EXERCISE REQUIREMENTS
From the line below containing "Clear the search field with X icon" to the final line, print each line exactly as written. No pictures belong in the copy.

[Stored dataset items]
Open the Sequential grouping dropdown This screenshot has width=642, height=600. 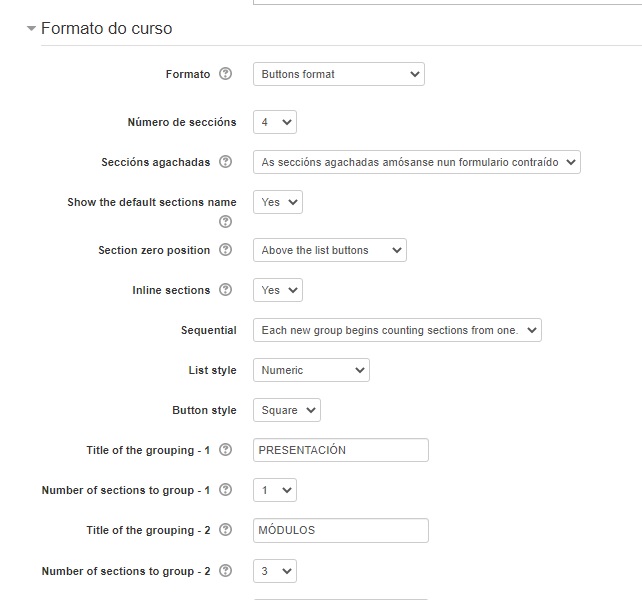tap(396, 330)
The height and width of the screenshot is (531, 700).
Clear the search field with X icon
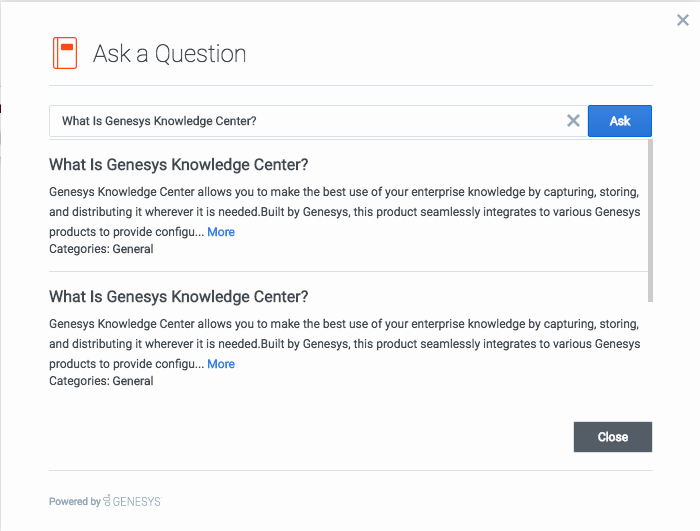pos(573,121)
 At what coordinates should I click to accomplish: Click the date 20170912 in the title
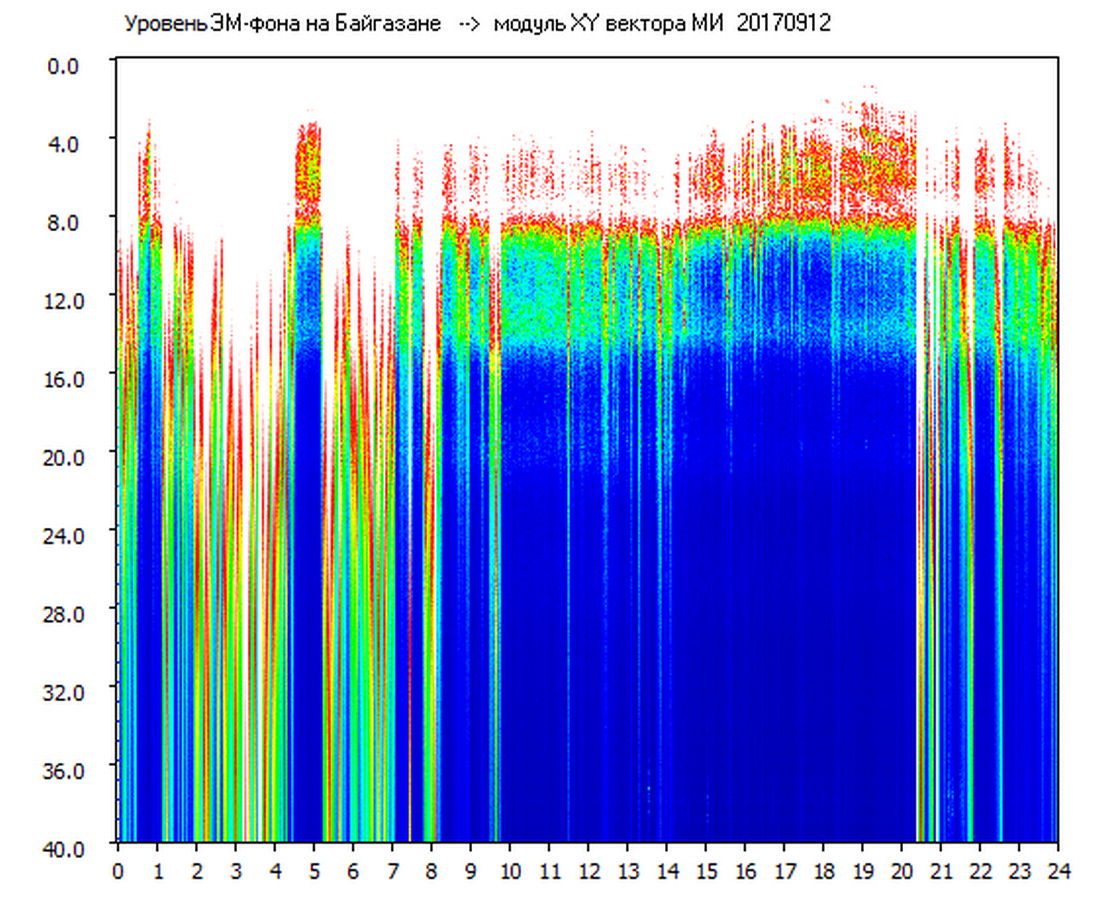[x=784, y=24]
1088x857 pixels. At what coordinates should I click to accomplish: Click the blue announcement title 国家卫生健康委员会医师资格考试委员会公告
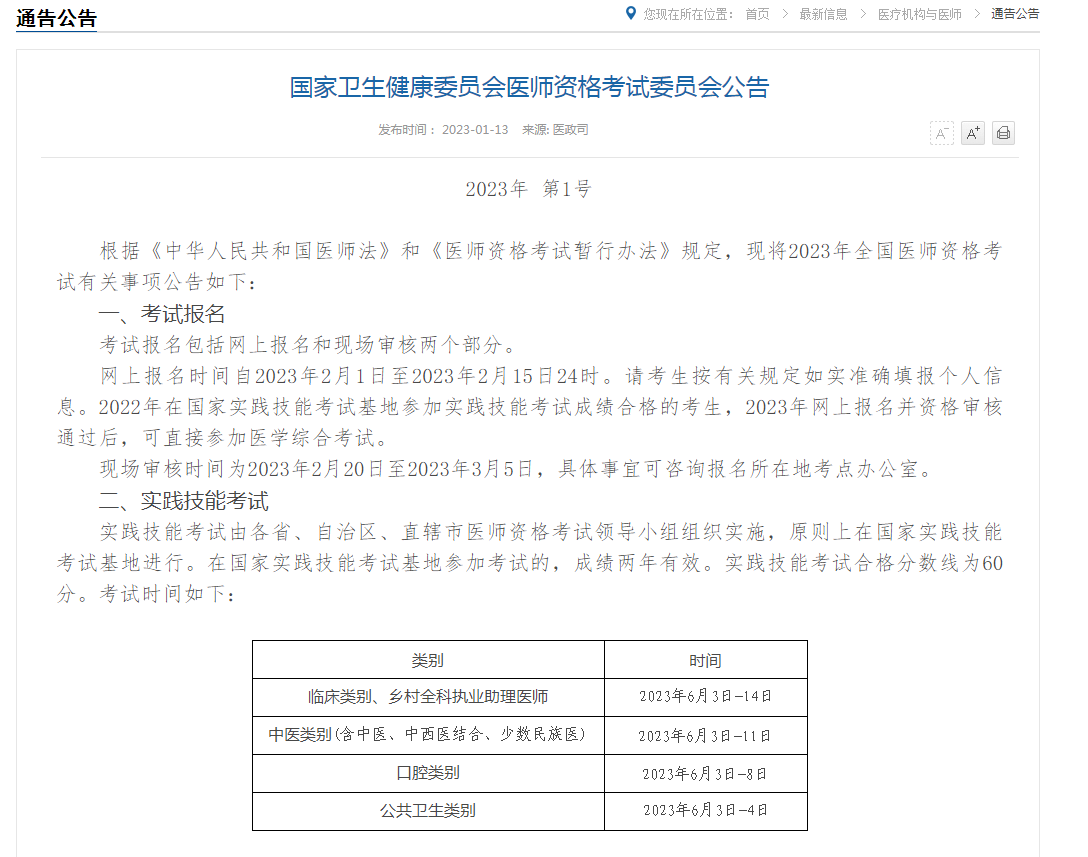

WRITTEN ANSWER
Clear the search field with X icon
pos(573,121)
 At what coordinates should I click to accomplish: Click the date 20170912 in the title
[x=784, y=24]
1088x857 pixels. At what coordinates should I click to accomplish: Click the blue announcement title 国家卫生健康委员会医师资格考试委员会公告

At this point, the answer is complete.